Birmingham's Labour MP Jess Philips posted this photo with the most on-point caption ever.
She said, 'Who looks like they have power here, the real Brummy on the left or the EDL who migrated for the day to our city and failed to assimilate.'
Twitter ran with it, and couldn't get enough of the snaps, taken by Joe Giddens, of Saffiyah with her hands in her pockets, looking positively relaxed as Crossland shouts in her face.
And lovely Ian (he really looks like a treat, doesn't he?) even gave his side of the story on his Facebook page.
He explained that she disrupted a minute of silence they were holding for the victims of recent terror attacks so he confronted her, saying, 'She's lucky she's got any teeth left'.
Saffiyah herself has a different version of the story, which she explained to the Birmingham Mail.
The reason I was there was because I am a Brummie. This was happening in Birmingham and it felt right. I am not a political activist. I wasn't in a confrontational role, I wanted to keep a low profile. I was there with a few friends to look after people - because Muslims and people of colour are often abused. Nothing was really happening until a woman in a headscarf started shouting 'racist'. About 20 to 25 EDL people ran over and surrounded her. She looked absolutely terrified. I still hung back and waited for the police to sort it out. I waited two or three minutes and but the police did nothing, so I decided to go and try and get her out of there. It all happened very quickly. She left, but then I was identified as anti-fascist. The group turned on me. Ian Crossland was poking his finger in my face, but I just stood there. I didn't do anything, I wasn't interested, that wasn't my intention. I couldn't understand what was being said though to be honest, it was all very mumbled. But I wasn't scared in the slightest. I stay pretty calm in these situations. I knew they were trying to provoke me, but I wasn't going to be provoked. I was just holding out. Then I was just pulled out of there, I wasn't arrested or charged. I have lost my anonymity because of the picture, but on balance it was worth it. I have probably been profiled by them now and I have to take one for the team. I didn't realise how many people would be so supportive, so it was worth it.

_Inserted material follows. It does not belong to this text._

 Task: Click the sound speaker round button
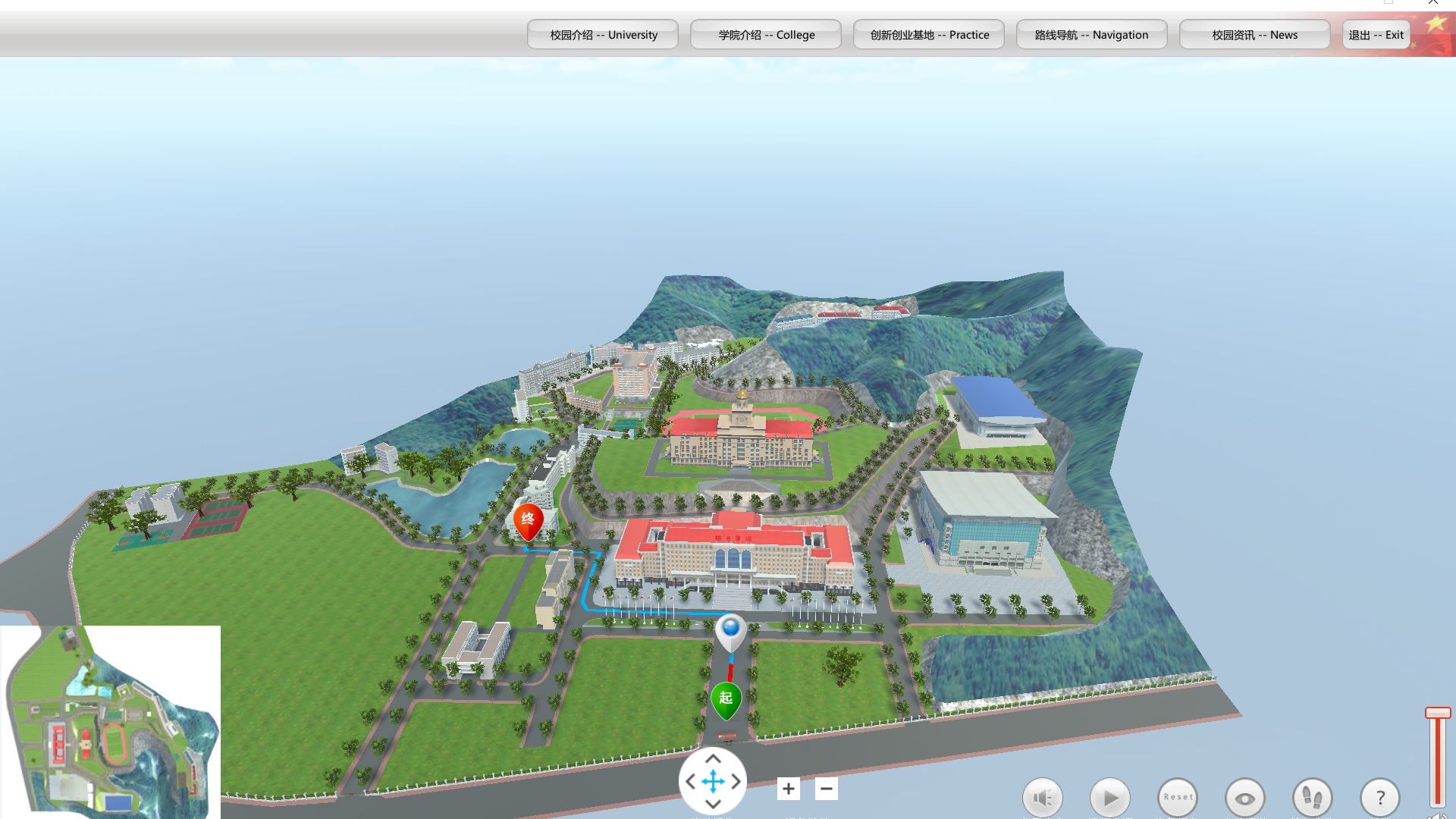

Saffiyah also spoke to BBC and told them:
Sometimes it's more important to smile than to shout, and I did a fair amount of shouting, I'm under no delusion of that, but it's a more powerful message a lot of the time. His aggression can be seen through the picture. I didn't say very much to him and I can't exactly remember what he was saying to me but I think the picture afterwards sums it up because his finger's in my face. It wasn't a pleasant interaction. The fact of the matter is, and video evidence shows it as well, there wasn't a minute;s silence while I was there, it;s an attempt at smearing because the situation is in my favour. Very unintentionally, it became a very, very powerful picture and it's been a strange experience for it to go viral. It instills a hope about communities and the power of people who oppose EDL. When you see a girl who's quite young getting involved with things like this, more people are willing to help and support.
Saffiyah was there to protect others, and in the face of aggression, she kept her cool and did the most annoying thing you can do to someone trying to disrupt your life; she smiled. We all need to be a bit more Saffiyah.